Perhatikan bahwa si pembunuh membunuh orang-orang dengan nama seperti
nama murid Yesus seolah-olah dia sedang membunuh murid-murid Yesus yang
sesungguhnya. Realitasnya Yesus tidak pernah membunuh
murid-muridnya. Tapi hal itu bisa dipahami karena selain pembunuhnya
sudah pasti seorang psikopat tulen yang sakit jiwa parah, sebetulnya
apa yang ia lakukan tidak lain adalah semacam pembalasan dendam yang
diarahkan untuk menghancurkan Red, tubuh dan jiwa. Di akhir karyanya,
pembunuh ini berharap Red yang akan bertanggung jawab terhadap semua
pembunuhan yang telah ia lakukan.
Tapi
kita akan membaca, di ujung novel, justru Red "menegakkan" cerita
tentang Mesias pada tempat yang sebenarnya, sebuah akhir yang gemilang
dan jenaka. Seiring dengan itu Red mengambil keputusan terbesar dalam
hidupnya atas ketakutannya terhadap tesis kedua yang dia yakini.
Ada
beberapa hal yang menarik dibicarakan. Pertama soal Paskah. Penulis
kiranya agak kurang cermat. Paskah yang Yesus dan murid-muridnya
rayakan di Yerusalem menjelang penyaliban berbeda dengan Paskah yang
dirayakan umat Kristen saat ini. Paskah yang pertama dirayakan untuk
memperingati bebasnya bangsa Yahudi dari penindasan di Mesir, sedangkan
Paskah saat ini yang dirayakan umat Kristen adalah untuk merayakan
kebangkitan Yesus Kristus. Paskah yang kedua ini hanya bisa dirayakan
pada hari Minggu.
Jadi,
peristiwa Jumat, 9 April 1982 (sub bagian 41), tidak terjadi pada
malam Paskah, tapi Jumat Agung. Coba bandingkan dengan ucapan si
pembunuh pada halaman 615 (sub bagian 121, baris 6 - 7).
Kedua,
perkataan si pembunuh pada Red soal uang 30 ribu paun (halaman 621).

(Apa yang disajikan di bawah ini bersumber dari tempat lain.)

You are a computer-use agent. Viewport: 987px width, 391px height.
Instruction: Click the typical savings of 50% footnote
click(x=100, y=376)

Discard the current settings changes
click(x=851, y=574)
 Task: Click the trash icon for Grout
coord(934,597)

Dari mana ia tahu Red memberikan uang itu pada ayahnya? Sepertinya yang
tahu soal uang yang diberikan pada ayah Red hanya Red dan ayahnya.
Dan
berbicara mengenai 30 ribu paun, pada halaman 179 (sub bagian 34)

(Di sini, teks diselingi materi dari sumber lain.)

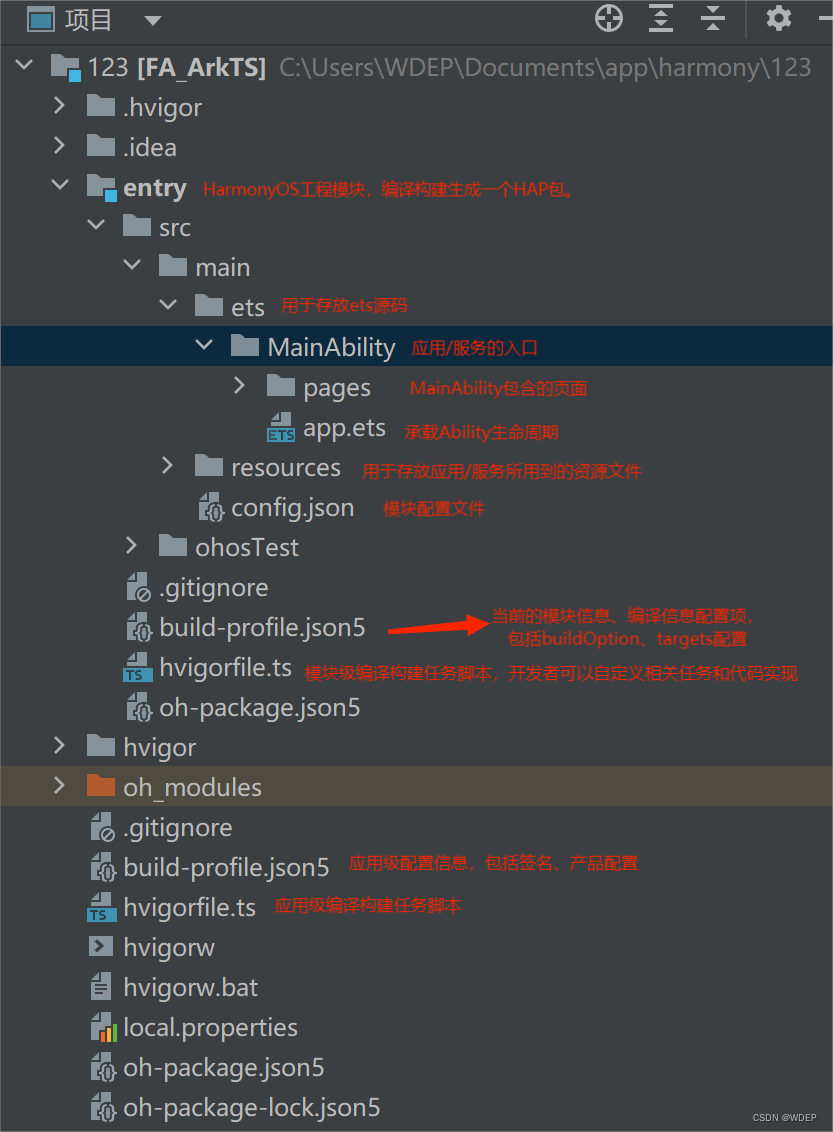Screen dimensions: 833x1132
Task: Select the 项目 panel title
Action: 87,18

terpeleset menjadi 30 ribu dolar (entah Starling atau penerjemahnya
yang keliru).
Ketiga
yang tidak kurang penting adalah celana dalam yang dipakai korban pada
waktu dibunuh yang dikatakan dalam novel mengikuti Yesus yang
disalibkan hanya menggunakan cawat. Hal ini kurang tepat, karena pada
waktu disalibkan Yesus sebenarnya tidak memakai apa-apa. Kalau dalam
gambar atau lukisan Yesus diberi cawat tentu saja karena masalah
kesopanan dan penghormatan.
Yang
terakhir, Bartholomew yang seorang laki-laki jelas seorang "Santo" dan
bukan "Santa" seperti disebutkan pada halaman 294 dan 295.
Mungkin
bagi orang lain hal-hal ini tidak penting, tetapi ini adalah sebuah
novel misteri, sehingga kalau kita teliti membaca kita bisa melihat
penulis begitu cermat menabur tanda bagi pembaca untuk menebak siapa
sesungguhnya si pembunuh. Jadi dalam novel seperti ini hal sekecil
apapun merupakan hal yang penting dan tidak bisa diabaikan.
Walaupun demikian, secara keseluruhan, novel ini tetap merupakan novel yang brilian, enak dibaca, dan sangat memuaskan.